Am 28.01.2016 um 03:42 schrieb Bean Huo 霍斌斌 (beanhuo):
>> This needs a much more detailed explanation.
>> In which scenarios on SLC NAND can you get such an unmountable UBIFS?
> 
> 
> It is my mistake involved SLC NAND.
> Definitely, SLC NAND does not exist two pages being damaged within one block.
> I mean that master should be recovered as long as one good master block 
> exists.
> I think, at least this method is more reasonable.
> My question is that why UBI doesn't recover master node for this scenario?

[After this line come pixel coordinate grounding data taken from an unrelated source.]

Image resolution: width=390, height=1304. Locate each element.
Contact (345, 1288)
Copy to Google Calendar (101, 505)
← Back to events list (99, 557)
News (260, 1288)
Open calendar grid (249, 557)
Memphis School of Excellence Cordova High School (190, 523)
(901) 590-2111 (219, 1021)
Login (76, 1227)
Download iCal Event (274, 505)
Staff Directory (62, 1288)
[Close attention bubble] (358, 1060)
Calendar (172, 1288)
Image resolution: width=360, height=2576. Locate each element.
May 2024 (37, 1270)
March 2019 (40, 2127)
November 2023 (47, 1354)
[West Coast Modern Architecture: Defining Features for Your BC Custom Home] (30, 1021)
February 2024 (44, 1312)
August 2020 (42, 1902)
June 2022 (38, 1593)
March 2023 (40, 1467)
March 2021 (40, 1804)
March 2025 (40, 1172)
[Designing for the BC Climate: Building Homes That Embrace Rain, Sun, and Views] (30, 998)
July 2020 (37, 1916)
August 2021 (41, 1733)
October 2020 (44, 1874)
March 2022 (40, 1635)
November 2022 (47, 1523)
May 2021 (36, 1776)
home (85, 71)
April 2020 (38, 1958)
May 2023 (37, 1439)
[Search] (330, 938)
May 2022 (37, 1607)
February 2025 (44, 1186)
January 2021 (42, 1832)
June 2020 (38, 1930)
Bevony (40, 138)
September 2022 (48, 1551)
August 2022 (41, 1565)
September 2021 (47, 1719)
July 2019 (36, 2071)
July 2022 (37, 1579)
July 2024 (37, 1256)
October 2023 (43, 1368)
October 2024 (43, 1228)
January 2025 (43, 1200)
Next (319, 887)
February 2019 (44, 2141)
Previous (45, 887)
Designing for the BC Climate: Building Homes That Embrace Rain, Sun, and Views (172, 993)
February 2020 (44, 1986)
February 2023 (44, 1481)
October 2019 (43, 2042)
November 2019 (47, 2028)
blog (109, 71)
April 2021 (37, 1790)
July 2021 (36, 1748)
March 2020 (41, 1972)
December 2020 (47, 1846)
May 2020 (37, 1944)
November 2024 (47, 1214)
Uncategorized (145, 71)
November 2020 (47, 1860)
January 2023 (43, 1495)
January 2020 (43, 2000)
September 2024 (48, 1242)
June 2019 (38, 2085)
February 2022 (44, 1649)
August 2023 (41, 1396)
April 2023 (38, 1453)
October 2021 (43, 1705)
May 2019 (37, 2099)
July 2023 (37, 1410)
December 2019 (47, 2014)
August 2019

UBIFS assumes that on SLC NAND already written pages must not
corrupt. It can deal with the fact that pages can get damaged while writing 
them (think of a power cut).
But if page X is written and UBIFS moves over to X + 1, X must never corrupt.

If this happens, something very nasty happened and UBIFS cannot operate 
correctly.
With your patch it may mount somehow but *will* die or lose data soon or later 
as the same assumptions
apply to all other UBIFS operations. It is not just about master nodes.
Master nodes are the messenger.

UBIFS' strict checks turned out to be very valuable in the past to identify 
driver/MTD issues.
This is why I like them so much.

>> Maybe UBIFS is too strict and NAND behaves differently than UBIFS expects
>> but we need to understand it in depth.
> For this, I think, maybe MLC NAND had not been released yet when UBI initial 
> design.
> I would like to send my version 2 patch based on your suggestion.

If you can explain in detail why UBIFS' assumptions are wrong and how such 
corruptions can happen
on SLC we can talk.
But I think then we'd have to redo a lot of UBI and UBIFS code.